--- START ---

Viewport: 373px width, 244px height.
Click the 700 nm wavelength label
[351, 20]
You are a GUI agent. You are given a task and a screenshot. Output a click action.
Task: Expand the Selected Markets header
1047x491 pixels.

--- END ---

YOUR ASSIGNMENT:
The full data, repeated exactly, is the only acceptable output.

REPLY TO THE TASK:
Viewport: 373px width, 244px height.
Click the 700 nm wavelength label
[351, 20]
You are a GUI agent. You are given a task and a screenshot. Output a click action.
Task: Expand the Selected Markets header
1047x491 pixels.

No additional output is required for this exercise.